The persistent DDT metabolite, 1,1-dichloro-2,2-bis(p-chlorophenyl)ethylene, alters thyroid hormone-dependent genes, hepatic cytochrome P4503A, and pregnane x receptor gene expressions in atlantic salmon (Salmo salar) parr

The present study investigated the effects of 1,1-dichloro-2,2-bis(p-chlorophenyl)ethylene (DDE) on the thyroid and steroid-metabolizing system in Atlantic salmon (Salmo salar) parr. Fish were exposed to waterborne DDE and thyroxine (T4), both singly and in combination, for 5 d. Thyroid-stimulating hormone (TSHbeta), T4 deiodinase (T4ORD), thyroid receptors (TRalpha and TRbeta), and insulin-like growth factor type 1 receptor (IGF-1R) were analyzed using quantitative (real-time) polymerase chain reaction in liver, brain, and kidney, whereas cytochrome P4503A (CYP3A) and pregnane X receptor (PXR) mRNA levels were analyzed only in the liver.

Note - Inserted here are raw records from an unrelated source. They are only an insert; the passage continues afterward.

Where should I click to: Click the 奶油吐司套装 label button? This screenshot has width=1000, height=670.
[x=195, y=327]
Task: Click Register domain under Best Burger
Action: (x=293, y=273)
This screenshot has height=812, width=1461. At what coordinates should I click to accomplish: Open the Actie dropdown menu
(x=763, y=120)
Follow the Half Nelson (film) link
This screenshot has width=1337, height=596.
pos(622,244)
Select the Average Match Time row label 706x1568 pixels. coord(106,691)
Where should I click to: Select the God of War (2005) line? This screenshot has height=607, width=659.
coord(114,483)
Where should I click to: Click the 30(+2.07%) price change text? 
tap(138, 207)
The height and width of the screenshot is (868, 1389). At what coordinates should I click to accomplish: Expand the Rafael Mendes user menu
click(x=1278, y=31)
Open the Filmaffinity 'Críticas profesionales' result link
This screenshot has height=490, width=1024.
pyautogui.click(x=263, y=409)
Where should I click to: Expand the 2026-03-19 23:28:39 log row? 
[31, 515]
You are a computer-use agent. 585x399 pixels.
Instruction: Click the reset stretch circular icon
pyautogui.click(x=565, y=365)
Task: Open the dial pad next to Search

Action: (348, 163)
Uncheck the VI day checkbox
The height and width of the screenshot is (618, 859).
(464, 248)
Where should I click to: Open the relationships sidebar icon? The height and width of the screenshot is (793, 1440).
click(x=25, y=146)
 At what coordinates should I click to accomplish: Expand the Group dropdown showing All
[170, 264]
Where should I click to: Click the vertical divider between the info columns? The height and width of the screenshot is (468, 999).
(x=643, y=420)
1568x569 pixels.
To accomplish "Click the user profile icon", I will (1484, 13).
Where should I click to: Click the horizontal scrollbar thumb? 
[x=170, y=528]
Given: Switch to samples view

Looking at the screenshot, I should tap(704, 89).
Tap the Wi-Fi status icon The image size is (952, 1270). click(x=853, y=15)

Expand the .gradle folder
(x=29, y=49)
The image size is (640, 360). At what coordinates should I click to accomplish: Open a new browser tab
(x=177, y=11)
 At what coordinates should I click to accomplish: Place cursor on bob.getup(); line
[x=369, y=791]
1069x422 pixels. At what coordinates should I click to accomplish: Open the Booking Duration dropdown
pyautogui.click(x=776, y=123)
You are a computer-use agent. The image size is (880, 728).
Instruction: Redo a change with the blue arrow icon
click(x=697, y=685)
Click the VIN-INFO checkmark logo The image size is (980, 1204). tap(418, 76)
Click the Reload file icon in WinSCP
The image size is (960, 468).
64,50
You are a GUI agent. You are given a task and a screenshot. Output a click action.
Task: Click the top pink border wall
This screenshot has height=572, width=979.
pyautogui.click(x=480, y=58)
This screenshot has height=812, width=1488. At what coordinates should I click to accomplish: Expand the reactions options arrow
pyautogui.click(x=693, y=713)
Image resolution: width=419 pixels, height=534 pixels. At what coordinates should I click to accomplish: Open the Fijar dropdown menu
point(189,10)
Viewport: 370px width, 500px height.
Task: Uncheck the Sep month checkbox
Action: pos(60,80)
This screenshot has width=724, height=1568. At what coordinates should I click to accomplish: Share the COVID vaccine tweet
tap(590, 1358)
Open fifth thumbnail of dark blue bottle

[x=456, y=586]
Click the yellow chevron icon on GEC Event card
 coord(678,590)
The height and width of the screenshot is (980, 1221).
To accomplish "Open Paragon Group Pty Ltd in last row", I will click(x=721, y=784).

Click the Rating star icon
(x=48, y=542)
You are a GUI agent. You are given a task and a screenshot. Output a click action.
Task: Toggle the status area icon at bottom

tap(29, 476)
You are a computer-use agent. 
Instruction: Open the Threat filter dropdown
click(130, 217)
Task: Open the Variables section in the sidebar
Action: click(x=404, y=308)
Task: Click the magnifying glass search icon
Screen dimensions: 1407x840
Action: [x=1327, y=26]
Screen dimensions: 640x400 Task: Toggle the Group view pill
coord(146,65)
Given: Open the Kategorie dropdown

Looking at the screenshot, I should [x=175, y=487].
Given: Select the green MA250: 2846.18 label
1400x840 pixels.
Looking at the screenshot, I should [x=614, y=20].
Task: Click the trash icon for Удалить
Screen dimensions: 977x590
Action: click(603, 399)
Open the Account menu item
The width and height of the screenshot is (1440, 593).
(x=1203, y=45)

Exposure to DDE and T4, both singly and in combination, inhibited TSHbeta expression in the brain. The DDE induced TSHbeta in the liver, and T4 inhibited TSHbeta in the liver and kidney, both singly and in combination with DDE. The DDT-metabolite DDE induced T4ORD expression in the kidney and liver, and combined exposure with T4 inhibited T4ORD expression in the brain, kidney, and liver. The IGF-1R and TRalpha expressions were induced by DDE and T4 singly in the brain, whereas combined exposure with both compounds did not affect IGF-1R and TRd transcript levels. Whereas T4 inhibited TRbeta expression in the liver, exposure to DDE, both singly and in combination with T4, induced TRbeta transcript levels in the liver. Exposure to T4 and DDE, both singly and in combination, resulted in a parallel pattern of CYP3A and PXR mRNA induction in the liver. These results indicate that DDE alters thyroid hormone-dependent genes and hepatic CYP3A and PXR levels. The hepatic modulation of CYP3A and PXR transcript levels by DDE represents a novel aspect of DDE toxicity that, to our knowledge, has not been demonstrated previously in fish. Therefore, the present study demonstrates some possible physiological and endocrine consequences from exposure to endocrine-disrupting chemicals for salmon parr during smoltification.